Based on the types of email which I have seen on EBH over the last few
weeks, I would suggest that education of health and life science people in
both the USA and UK could be considerably improved below the level of M.D.
1. Considerably more course work in ethics related to these fields is very
probably needed, including not just restriction to one person in one field
(e.g. Chomsky) but a wide range of people specializing in the philosophy of
ethics - which is where the proper study of ethics is located, not in the
deep structure theory of languages or in the platform of renowned
non-philosophers who travel around the world lecturing with anti-Western or
2. Considerably more course work in psychology should be required. Great
Britain has always prided itself on having a less emotionally wild legal
system than the USA (solicitors, barristers compared to the Anatomy of a
Murder or Chicago Gangster dramatics that often are allowed in USA
courtrooms), and that seems to hold for British physics and mathematics, but
in health and related sciences it seems that wild emotionality remains to be
monitored and analyzed (self-analyzed too). I would put suggestions 1 and
2 at the top of educating suggestions in these fields.
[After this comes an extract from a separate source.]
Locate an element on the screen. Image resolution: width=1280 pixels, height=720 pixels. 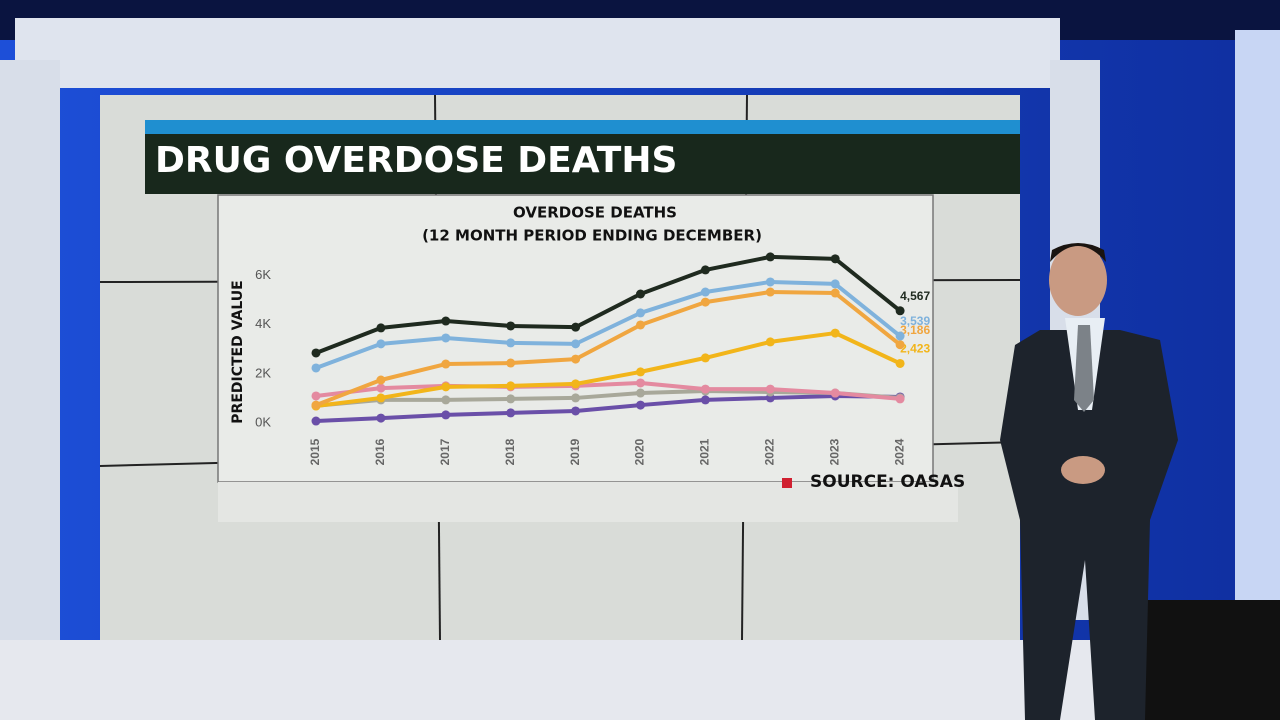
presenter-hands is located at coordinates (1083, 470).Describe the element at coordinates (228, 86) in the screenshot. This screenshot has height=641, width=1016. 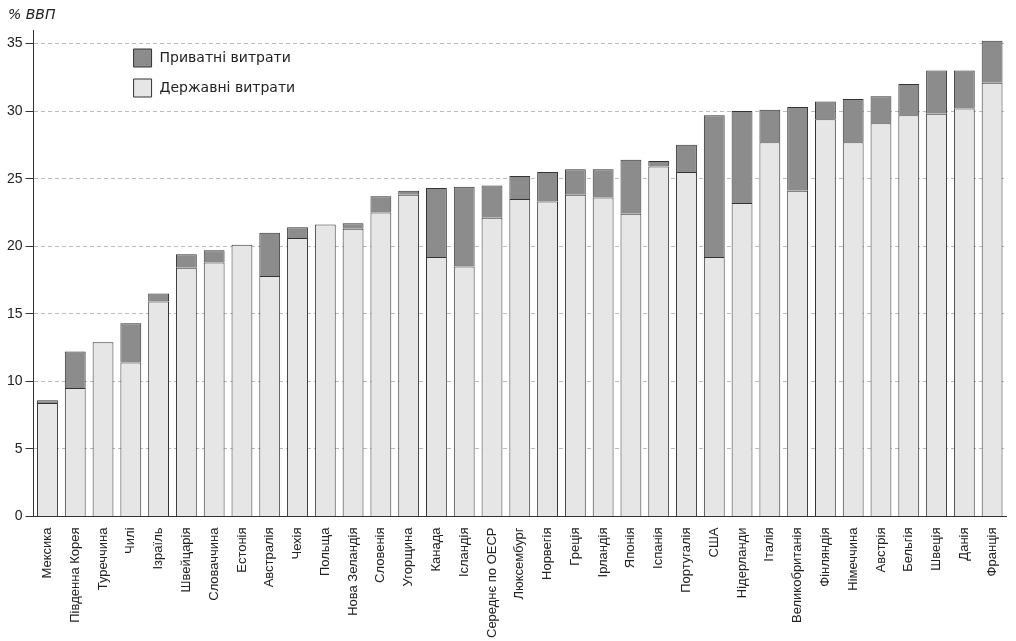
I see `legend-label: Державні витрати` at that location.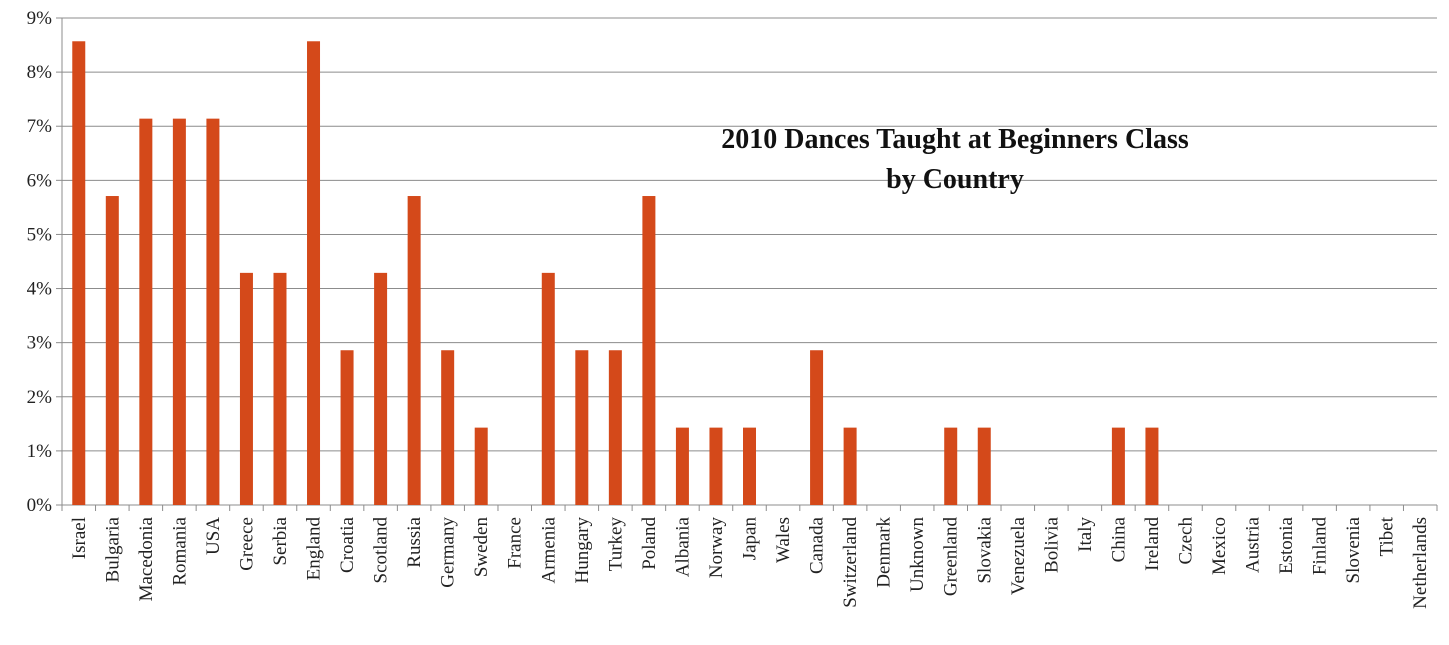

3. Imitation and worship of Great Heroes appears to be of epidemic
proportions among many health professionals, and his indicates to me that a
course in Creative Genius versus Ingenious Imitation or Ingenious Followers
would be extremely useful. Creative Geniuses in science, mathematics, art,
music, architecture, literature, philosophy for example do not generally
worship Great Heroes of the past - they learn the best of the past and then
rebel against the errors of the past, and they (a) CREATE, (b) are ahead of
their times by years and sometimes hundreds of years, not just one step
ahead (unlike imitators).
These are my three suggestions for now. If I think of any more, I will post
them. I want to thank the negative and ignorant people for inspiring these
suggestions, although this has a vague analogy to thanking Hitler for
showing us the depths to which human depravity can sink.